→ Given information:
┄┄┄┄┄┄┄┄┄┄

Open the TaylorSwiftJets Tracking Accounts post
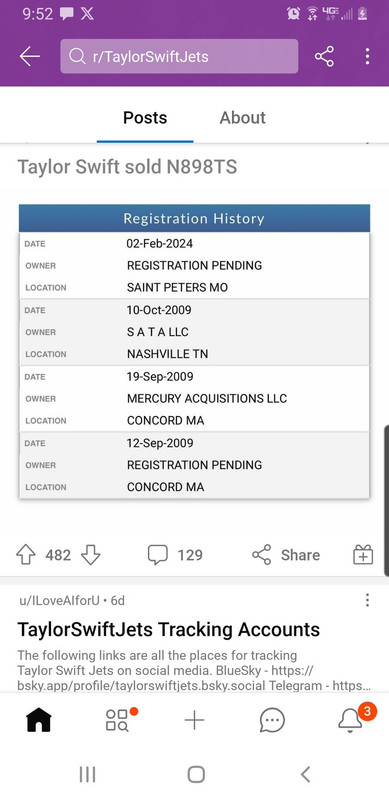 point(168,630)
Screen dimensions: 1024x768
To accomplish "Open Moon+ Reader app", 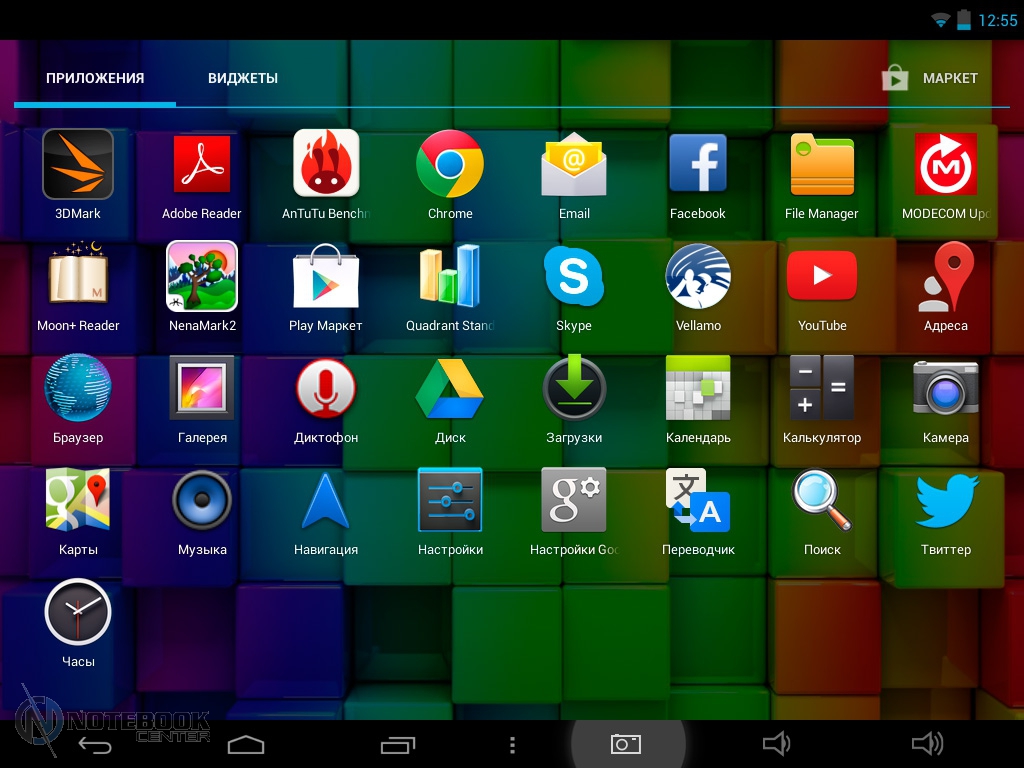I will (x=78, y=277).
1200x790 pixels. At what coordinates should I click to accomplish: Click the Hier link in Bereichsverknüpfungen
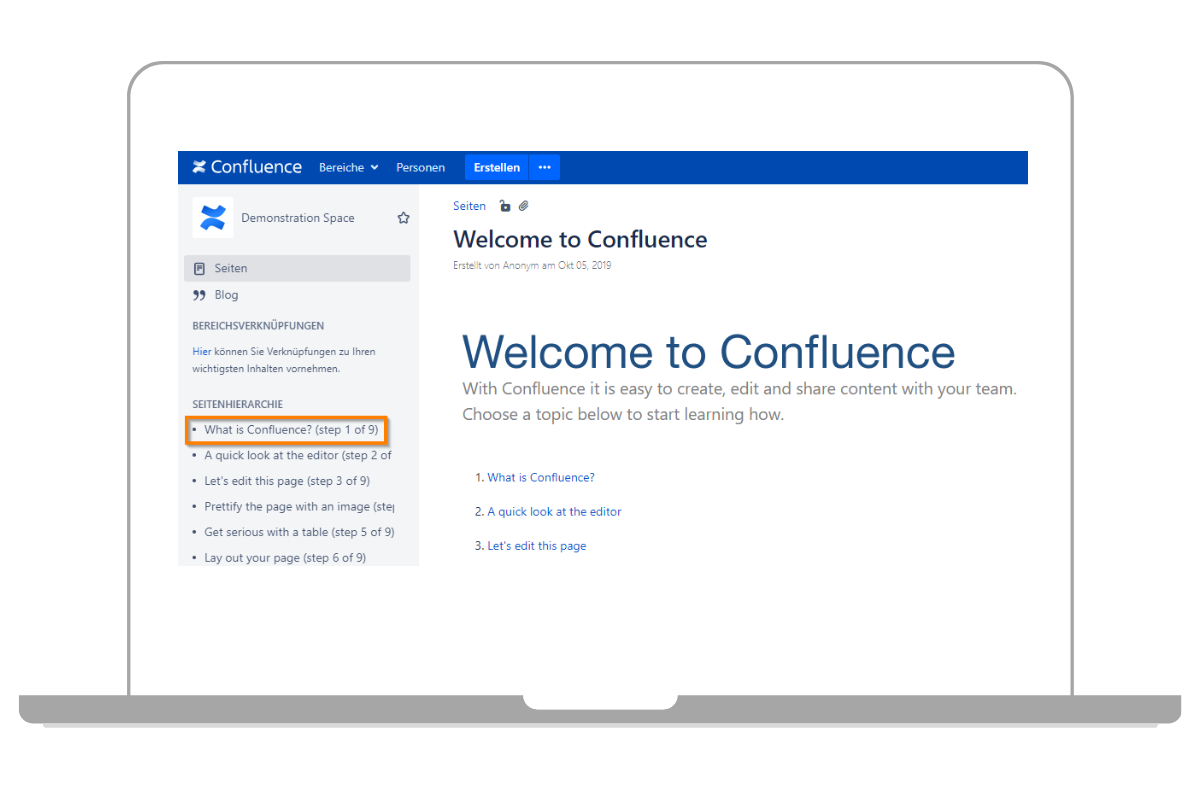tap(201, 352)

┄┄┄┄┄┄┄┄┄┄

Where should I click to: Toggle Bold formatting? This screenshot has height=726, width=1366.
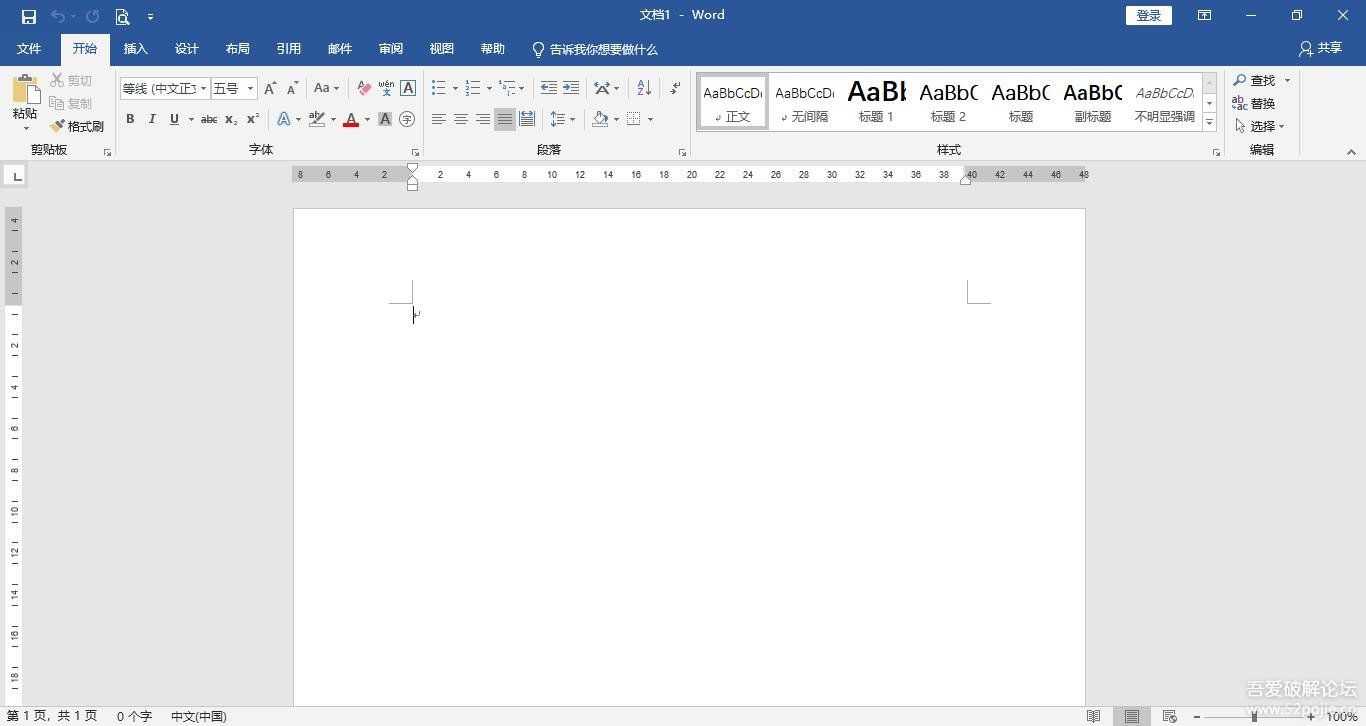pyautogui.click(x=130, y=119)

┄┄┄┄┄┄┄┄┄┄

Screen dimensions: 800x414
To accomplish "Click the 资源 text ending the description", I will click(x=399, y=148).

┄┄┄┄┄┄┄┄┄┄

→ Exercise description: Go through the entries above and report how many lines hold the word "dimensions". Nothing but the number is needed.

→ Completed task: 2